Délais de paiement et nouveaux taux d'intérêt
Les héritiers disposent de six mois suivant le décès pour soumettre la déclaration de succession, accompagnée du règlement des impôts dus. Un dépassement de ce délai entraîne des intérêts de retard de 0,2% par mois et des pénalités de 10% après un an. Les héritiers peuvent demander un étalement du paiement, mais à partir de janvier 2024, le taux d'intérêt pour le sursis s'élèvera à 2,2%, contre 1,7% l'année précédente, et ce taux restera fixe jusqu'au remboursement intégral.

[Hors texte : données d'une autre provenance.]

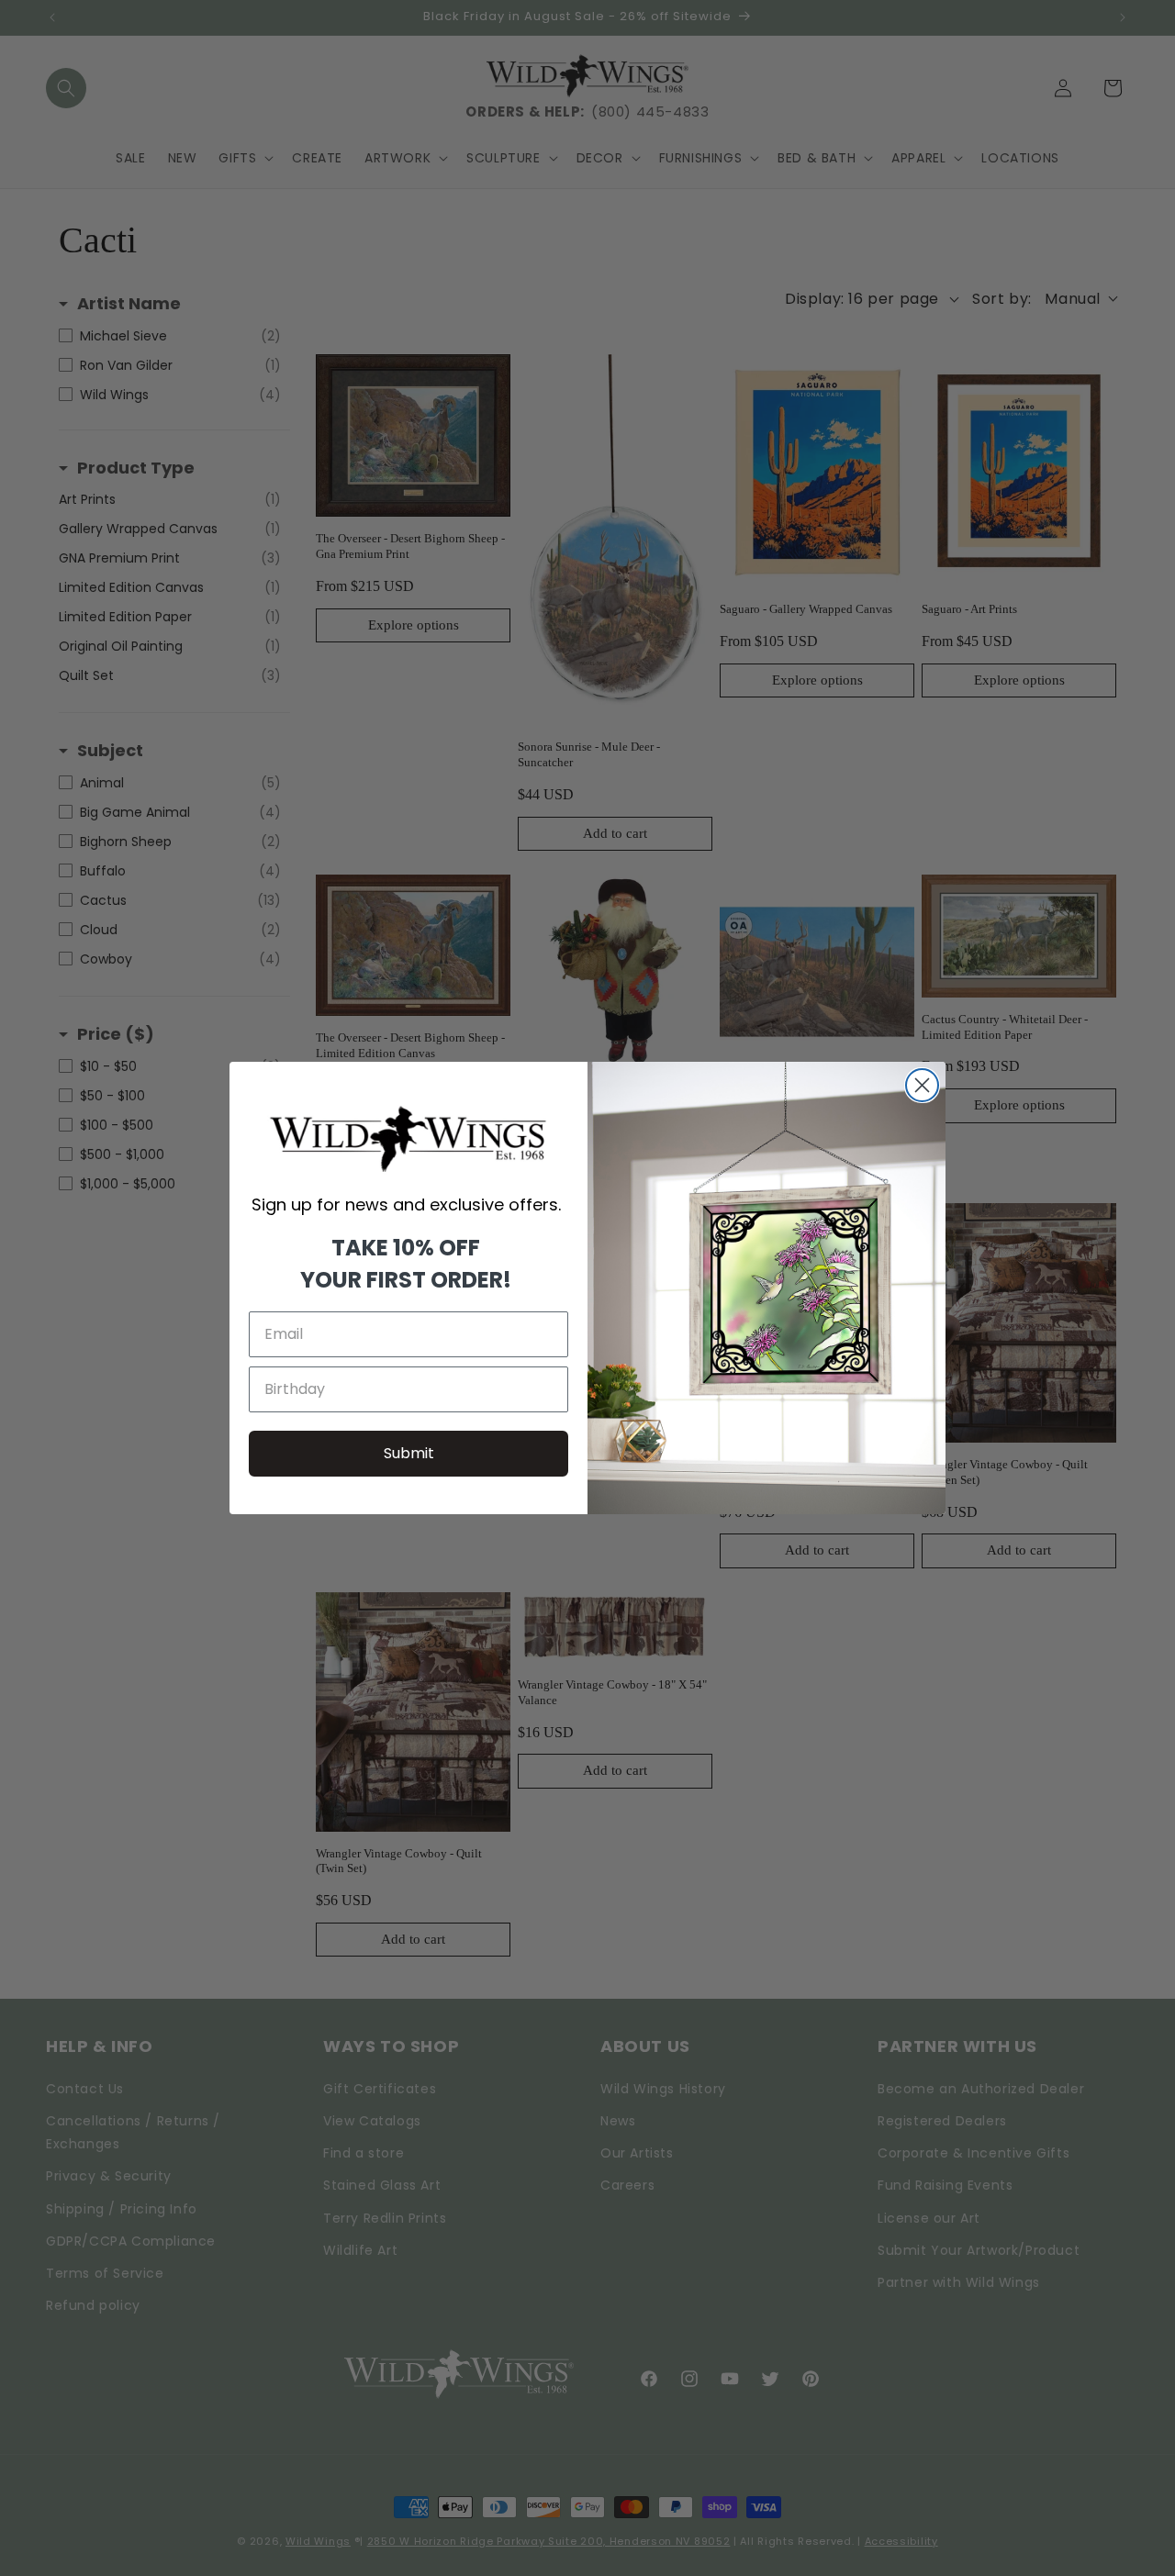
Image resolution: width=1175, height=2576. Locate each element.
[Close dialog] (922, 1085)
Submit (409, 1453)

Les paiements fractionnés sur trois ans
Lorsqu'il s'agit de vendre des actifs immobiliers, les héritiers peuvent opter pour un paiement fractionné. Ils paieront 1/7ème de l'impôt lors de la déclaration, suivi de versements semestriels étalés sur trois ans. Pour bénéficier de cette option, une garantie, comme une hypothèque, doit être fournie à l'administration fiscale. De plus, le traitement des demandes a été accéléré à deux mois pour répondre aux hériteris sous pression financière.
Alternatives face à l'usufruit
Dans les cas où un conjoint survivant a opté pour l'usufruit sur des biens, les enfants se voient souvent attribuer la nue-propriété, pouvant compliquer le paiement des droits de succession. Pour contourner ces complications, il existe des options, comme le différé de paiement sans intérêts, en s'engageant à régler les droits sur la valeur totale des biens. On peut également envisager un prêt bancaire, bien que des coûts supplémentaires, comme des taux d'emprunt d'environ 4%, soient à prendre en considération.
Dans tous les cas, il est important pour les héritiers de planifier soigneusement afin d'optimiser leurs choix face à ces nouvelles régulations fiscales.